** Excerpted records follows **

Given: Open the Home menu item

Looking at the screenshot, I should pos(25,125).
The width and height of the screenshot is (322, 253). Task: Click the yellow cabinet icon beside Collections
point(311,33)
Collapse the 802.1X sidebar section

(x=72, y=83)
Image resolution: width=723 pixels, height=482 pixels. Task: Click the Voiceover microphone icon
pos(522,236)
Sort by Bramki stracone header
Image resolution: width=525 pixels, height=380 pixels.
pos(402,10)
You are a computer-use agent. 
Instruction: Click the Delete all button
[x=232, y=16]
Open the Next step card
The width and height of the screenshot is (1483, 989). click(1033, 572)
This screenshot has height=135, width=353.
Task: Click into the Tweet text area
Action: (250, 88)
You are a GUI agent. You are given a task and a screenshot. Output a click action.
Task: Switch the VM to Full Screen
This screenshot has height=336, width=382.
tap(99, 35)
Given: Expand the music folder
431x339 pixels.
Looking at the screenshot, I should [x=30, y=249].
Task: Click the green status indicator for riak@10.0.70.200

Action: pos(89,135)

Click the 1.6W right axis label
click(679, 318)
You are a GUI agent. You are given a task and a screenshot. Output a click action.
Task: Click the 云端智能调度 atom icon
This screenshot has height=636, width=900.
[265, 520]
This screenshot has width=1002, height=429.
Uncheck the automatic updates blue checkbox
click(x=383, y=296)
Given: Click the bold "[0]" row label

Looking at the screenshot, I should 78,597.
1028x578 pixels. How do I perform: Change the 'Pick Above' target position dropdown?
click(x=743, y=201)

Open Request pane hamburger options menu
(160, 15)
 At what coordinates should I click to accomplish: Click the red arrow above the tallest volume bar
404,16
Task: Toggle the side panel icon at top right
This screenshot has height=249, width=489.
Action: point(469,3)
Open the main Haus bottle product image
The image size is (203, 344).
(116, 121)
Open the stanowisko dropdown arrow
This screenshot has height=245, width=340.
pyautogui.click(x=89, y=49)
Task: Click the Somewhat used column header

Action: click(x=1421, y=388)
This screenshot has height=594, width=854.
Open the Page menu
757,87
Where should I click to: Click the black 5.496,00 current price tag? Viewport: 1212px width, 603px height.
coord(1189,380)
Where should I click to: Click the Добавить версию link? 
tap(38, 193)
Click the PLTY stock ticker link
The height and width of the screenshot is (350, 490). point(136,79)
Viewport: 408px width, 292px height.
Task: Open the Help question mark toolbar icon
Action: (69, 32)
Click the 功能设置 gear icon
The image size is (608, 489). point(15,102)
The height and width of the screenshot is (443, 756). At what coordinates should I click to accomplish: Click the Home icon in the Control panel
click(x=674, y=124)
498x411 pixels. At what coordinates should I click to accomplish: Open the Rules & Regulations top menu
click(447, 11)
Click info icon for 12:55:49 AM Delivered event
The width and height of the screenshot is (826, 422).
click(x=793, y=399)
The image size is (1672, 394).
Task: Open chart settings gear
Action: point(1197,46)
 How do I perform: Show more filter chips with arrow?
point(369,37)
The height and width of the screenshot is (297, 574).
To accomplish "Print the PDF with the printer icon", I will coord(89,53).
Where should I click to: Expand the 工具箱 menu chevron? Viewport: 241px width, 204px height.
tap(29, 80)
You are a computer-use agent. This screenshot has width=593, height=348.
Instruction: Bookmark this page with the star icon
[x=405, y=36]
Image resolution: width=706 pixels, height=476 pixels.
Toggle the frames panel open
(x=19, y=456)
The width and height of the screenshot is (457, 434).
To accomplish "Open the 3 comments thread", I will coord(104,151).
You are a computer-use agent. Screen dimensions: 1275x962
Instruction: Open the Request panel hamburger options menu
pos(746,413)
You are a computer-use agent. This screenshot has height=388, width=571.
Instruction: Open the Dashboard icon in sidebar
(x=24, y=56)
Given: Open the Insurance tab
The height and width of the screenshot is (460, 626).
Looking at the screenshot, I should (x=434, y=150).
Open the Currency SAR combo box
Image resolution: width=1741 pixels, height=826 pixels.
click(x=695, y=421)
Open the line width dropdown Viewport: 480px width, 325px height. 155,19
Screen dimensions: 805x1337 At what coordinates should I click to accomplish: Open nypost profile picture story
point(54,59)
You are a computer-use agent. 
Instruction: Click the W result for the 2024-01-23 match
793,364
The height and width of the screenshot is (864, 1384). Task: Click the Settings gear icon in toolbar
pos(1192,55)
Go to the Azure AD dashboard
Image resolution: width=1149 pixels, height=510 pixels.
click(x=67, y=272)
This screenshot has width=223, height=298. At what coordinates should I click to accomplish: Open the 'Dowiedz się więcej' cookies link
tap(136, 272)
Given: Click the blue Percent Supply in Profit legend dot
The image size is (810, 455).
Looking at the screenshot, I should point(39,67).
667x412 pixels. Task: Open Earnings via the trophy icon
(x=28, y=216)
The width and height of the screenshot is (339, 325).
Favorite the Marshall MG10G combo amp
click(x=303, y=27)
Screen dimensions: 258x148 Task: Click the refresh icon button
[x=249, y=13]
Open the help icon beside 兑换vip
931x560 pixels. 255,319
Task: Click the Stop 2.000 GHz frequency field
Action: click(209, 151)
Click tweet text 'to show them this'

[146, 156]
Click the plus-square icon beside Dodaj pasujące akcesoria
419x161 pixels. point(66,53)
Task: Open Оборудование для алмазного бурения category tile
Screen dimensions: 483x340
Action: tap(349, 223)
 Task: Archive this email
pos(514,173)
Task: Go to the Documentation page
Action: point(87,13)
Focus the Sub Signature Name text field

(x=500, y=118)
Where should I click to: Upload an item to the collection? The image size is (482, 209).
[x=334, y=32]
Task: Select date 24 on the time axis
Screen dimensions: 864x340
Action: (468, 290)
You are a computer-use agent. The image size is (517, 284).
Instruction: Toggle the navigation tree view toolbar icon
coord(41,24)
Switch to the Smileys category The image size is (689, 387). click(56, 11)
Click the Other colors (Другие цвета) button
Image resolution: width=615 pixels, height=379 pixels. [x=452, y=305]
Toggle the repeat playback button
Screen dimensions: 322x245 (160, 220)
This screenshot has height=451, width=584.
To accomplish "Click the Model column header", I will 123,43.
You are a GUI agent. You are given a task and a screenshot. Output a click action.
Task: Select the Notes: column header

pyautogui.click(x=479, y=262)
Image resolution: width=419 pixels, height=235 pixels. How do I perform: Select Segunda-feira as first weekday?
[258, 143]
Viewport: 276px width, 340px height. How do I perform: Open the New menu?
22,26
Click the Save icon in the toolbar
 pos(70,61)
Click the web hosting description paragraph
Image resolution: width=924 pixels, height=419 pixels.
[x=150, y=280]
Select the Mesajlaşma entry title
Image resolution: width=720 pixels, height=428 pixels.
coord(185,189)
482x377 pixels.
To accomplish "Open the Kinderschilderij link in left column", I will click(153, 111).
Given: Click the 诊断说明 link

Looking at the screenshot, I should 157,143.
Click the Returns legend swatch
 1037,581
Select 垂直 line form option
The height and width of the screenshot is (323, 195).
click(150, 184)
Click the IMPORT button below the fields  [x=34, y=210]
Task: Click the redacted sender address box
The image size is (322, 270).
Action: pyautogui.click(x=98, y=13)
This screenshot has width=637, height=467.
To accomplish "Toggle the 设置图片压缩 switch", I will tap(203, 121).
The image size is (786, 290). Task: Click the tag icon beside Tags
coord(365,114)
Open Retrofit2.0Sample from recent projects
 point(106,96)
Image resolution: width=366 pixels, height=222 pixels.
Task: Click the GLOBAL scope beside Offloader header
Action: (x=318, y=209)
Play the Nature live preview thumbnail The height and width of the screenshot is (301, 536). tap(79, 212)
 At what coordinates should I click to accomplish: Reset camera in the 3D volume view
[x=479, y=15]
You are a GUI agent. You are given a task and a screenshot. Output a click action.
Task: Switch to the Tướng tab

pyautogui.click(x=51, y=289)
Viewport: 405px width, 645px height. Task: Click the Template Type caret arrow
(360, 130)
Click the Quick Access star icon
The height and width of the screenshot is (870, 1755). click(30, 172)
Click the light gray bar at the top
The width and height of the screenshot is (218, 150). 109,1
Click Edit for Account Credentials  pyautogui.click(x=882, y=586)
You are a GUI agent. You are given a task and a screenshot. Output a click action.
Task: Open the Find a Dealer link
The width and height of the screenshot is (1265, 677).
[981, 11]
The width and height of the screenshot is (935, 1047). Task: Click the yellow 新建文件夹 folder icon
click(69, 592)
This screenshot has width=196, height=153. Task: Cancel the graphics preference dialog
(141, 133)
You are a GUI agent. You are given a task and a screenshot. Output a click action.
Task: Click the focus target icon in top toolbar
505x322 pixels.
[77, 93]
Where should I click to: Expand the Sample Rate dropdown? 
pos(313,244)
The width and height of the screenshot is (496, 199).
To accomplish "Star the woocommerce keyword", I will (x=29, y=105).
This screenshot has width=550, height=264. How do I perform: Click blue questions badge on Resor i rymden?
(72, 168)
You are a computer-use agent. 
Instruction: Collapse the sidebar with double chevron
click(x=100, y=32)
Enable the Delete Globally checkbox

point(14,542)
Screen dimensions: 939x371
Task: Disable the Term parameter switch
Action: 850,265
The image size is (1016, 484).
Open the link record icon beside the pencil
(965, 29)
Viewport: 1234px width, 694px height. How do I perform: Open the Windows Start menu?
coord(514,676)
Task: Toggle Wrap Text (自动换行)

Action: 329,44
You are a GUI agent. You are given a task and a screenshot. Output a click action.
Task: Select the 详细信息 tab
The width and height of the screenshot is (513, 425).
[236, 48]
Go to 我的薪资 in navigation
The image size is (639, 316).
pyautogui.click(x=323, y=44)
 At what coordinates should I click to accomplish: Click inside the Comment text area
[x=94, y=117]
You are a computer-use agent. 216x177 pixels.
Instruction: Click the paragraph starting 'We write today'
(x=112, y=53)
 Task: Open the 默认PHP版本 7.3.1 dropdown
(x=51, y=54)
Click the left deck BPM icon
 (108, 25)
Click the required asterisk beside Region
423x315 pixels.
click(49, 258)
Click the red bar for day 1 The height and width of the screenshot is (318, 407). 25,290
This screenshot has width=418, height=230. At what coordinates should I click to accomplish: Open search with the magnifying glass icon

** End of Excerpted records **

■ Work required ■
Out of the entries, pull every line that mentions "category".

■ Answer box ■
Task: Open Оборудование для алмазного бурения category tile
Switch to the Smileys category The image size is (689, 387). click(56, 11)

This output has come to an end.